Scientific names are perhaps the most persistent global identifiers in biology. They have been used for aggregation and exchange of biodiversity information for 250 years. Their importance is hard to overestimate. Advances in informatics have brought new opportunities and challenges for organizing information. Biology is transitioning fast into the realm of “Big Data”. Connecting information via scientific names is not trivial, because of many spelling variants of the same name, instability in binomial names due to creation of new genus-species combinations, homonyms, name misapplications, etc. The Global Names Architecture (GNA) is designing better global identifiers for biology and mapping scientific names to these identifiers.

We follow certain goals in identifier design. The identifiers must be globally unique so they can be minted without checking a global registry. They should be optimized for computer/computer interaction, and should be independent from encoding, resolution or transportation protocols. Identifiers should be used for identification only; other important features such as addressability or resolution are achieved by including identifiers into currently used formats (e.g., PURL, URI, LSID). There are two kinds of identifiers used in the Global Names Architecture: Name-String Identifiers and Global Names Usage Bank identifiers.

A name-string is a combination of characters that represents a scientific name. Each scientific name can be expressed by many name-strings. We use UUID version 5 standard for conversion of name-strings into a Name-String Identifier. Such an identifier can be generated independently using any programming language and the resulting identifier will be exactly the same for the same name-string, so biological information bound to name-strings from many different sources is easily inter-connected. These identifiers are universally 128 bits long and can be easily managed by existing tools. When printed on paper, the identifier is as unambiguous as an electronic version.

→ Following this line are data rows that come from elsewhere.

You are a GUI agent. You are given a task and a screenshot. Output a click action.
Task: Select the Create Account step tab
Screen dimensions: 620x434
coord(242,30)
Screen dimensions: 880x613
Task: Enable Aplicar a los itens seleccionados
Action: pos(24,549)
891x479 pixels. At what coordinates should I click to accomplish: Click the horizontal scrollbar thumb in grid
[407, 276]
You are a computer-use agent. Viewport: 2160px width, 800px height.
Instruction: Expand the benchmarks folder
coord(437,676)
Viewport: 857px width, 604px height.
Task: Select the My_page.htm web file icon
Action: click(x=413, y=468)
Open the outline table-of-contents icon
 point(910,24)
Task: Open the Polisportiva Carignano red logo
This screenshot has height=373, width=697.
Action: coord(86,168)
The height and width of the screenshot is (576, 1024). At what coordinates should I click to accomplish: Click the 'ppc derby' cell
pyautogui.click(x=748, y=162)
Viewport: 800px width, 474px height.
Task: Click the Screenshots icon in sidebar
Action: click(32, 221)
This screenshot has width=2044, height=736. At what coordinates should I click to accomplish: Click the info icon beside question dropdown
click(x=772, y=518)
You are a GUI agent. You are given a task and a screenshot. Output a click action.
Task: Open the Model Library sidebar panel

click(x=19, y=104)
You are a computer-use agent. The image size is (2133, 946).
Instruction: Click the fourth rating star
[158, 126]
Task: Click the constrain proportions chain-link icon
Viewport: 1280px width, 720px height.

Global Names Usage Bank identifiers (GNUB IDs) are created on the nomenclatural level. They create a solid foundation for tracking Taxon Name Usages (TNUs) in the world, and give an ability to easily organize nomenclatural events associated with them. Every scientific name has the “original” Protonym TNU. An UUID is created for every Protonym TNU. Such UUIDs then can be combined to represent a mapping to scientific names. For example a binomial scientific name is expressed as a binomial combination of UUIDs generated for the Protonym TNUs of its genus and species ranks. GNUB IDs exclude the possibility of homonyms and greatly simplify finding and organizing species information.